Workers handling sensitive data outside of the traditional security perimeter are an attractive target for attack campaigns. This has already been on stark display during the COVID-19 crisis, with the likes of the World Health Organisation reporting a fivefold increase in cyber-attacks against its staff this year.

Hackers have also created thousands of COVID-19-themed domain registrations for aggressive phishing campaigns. Forcepoint’s own findings indicate that cybercriminals are piggybacking on the public’s interest in COVID-19.

Our analysis revealed a rise in unwanted emails (malicious, spam or phishing) containing embedded URLs using the keywords of ‘COVID’ or ‘Corona’ from negligible values in January 2020 to over half a million blocked per day by the end of March, settling down to around 200,000 per day right through until the end of May.

In the face of these issues, how can enterprises maintain security and data privacy? Despite the complexity of the problem, the answer to this question may be simple: focusing on the human element.

Staff are already aware they should keep an eye out for suspicious emails, attachments or pop-ups. But with a distributed workforce, how can IT teams know whether their colleagues are taking this advice?

Under these circumstances, strategies which factor-in situational awareness are equally. For example, are your remote team members operating from their bedroom, or perhaps a shared living space with casual flat mates they barely know? Are they using a public WiFi network to access your VPN?

The current climate calls for organizations to be adaptive in their approach to securing the physical location of both people and data, and to implement cybersecurity policies that cover access by any device and access in the cloud.

Cognitive biases and mental shortcuts

Additionally, your risk strategy will need to factor-in cognitive biases and heuristics (mental shortcuts)— and their associated behavioral tendencies—which can disillusion people in terms of risk awareness:  particularly when staff are operating outside of the traditional perimeter and without management oversight.

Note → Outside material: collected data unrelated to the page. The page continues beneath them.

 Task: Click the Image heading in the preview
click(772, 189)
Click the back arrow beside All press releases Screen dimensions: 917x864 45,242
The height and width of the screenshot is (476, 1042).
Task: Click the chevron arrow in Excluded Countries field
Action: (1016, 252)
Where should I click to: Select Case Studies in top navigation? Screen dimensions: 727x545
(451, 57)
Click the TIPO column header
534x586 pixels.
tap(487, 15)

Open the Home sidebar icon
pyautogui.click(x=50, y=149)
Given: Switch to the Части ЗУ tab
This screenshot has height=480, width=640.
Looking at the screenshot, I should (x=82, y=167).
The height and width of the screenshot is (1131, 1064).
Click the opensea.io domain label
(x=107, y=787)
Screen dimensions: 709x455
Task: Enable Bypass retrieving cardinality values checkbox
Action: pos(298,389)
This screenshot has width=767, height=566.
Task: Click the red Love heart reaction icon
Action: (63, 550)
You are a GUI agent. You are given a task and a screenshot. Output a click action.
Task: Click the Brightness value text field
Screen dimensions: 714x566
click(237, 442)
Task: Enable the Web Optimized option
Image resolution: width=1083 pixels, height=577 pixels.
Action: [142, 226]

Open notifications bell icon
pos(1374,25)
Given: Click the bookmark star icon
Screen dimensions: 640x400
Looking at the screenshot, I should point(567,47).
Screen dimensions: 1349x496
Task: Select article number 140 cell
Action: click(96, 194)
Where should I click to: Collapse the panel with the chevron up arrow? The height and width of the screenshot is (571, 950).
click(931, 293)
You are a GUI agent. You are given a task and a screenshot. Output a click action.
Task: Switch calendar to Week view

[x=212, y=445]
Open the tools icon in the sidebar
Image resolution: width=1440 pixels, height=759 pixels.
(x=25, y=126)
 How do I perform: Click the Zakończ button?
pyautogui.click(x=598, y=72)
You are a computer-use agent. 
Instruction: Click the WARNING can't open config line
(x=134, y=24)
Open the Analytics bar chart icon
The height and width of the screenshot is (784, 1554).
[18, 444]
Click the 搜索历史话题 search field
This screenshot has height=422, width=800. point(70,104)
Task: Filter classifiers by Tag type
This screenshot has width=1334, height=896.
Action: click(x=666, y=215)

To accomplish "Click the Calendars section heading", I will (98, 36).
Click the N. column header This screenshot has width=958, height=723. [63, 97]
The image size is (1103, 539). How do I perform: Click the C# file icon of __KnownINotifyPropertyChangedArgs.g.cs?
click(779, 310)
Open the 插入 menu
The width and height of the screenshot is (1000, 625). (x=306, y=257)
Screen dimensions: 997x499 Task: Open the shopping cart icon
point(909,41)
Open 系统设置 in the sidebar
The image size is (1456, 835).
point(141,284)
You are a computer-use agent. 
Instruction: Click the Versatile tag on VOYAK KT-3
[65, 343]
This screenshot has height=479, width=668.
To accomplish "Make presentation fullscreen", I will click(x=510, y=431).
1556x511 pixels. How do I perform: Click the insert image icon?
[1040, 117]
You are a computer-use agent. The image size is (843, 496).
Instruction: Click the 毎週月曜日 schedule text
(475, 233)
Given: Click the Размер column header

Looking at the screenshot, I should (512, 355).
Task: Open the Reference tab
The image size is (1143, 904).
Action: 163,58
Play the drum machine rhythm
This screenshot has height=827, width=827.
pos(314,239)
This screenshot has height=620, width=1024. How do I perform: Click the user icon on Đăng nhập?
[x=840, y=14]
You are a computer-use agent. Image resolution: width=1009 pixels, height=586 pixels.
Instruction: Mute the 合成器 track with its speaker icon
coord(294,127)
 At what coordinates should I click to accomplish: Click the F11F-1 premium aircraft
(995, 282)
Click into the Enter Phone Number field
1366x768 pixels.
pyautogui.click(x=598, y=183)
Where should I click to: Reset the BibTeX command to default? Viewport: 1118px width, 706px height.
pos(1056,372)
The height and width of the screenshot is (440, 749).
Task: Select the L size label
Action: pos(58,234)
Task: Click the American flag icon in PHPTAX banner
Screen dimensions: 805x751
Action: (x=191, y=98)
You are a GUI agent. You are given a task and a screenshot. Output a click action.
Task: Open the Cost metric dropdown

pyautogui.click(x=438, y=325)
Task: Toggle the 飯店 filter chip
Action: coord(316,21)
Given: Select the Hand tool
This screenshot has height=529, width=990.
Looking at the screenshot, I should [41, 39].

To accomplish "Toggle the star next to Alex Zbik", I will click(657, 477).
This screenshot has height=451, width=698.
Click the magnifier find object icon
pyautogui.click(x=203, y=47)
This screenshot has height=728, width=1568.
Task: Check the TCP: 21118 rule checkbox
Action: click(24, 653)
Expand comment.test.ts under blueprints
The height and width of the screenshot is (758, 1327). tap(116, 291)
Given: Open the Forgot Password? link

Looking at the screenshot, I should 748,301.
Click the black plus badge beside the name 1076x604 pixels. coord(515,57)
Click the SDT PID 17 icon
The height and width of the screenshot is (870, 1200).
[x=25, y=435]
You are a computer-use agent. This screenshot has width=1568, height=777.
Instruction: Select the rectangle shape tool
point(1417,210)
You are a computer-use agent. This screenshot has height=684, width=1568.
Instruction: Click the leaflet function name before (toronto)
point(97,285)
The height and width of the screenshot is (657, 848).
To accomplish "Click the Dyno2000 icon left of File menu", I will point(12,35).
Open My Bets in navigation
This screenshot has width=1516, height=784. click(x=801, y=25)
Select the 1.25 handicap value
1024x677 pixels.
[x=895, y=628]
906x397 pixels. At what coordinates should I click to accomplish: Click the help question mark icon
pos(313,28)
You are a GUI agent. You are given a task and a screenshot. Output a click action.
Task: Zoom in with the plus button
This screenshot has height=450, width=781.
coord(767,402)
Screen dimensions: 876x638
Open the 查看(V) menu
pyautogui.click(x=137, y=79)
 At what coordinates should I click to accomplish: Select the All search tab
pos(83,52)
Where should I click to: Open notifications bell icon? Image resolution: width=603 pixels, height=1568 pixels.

For example, a recent survey found that employees exercised the least caution when using apps such as Slack and Microsoft Teams, despite their vulnerabilities and attractiveness to threat actors. This could be due to the ‘familiarity heuristic’, which causes people to trust things based on how familiar they are, regardless of their actual risk factor.

Be sure to remind your team that no sensitive information should be visible on camera, and ensure that your call is secured by a password and end-to-end encryption.

Finally, it is vital that you have a baseline understanding of your employees’ behavioral patterns. This will enable you to implement a human-centric security framework that adapts cyber policies to individual users—and can recognize suspicious behavior before significant damage is done.

While home is normally a place to relax, in the context of cyber security and data privacy, it most certainly is not.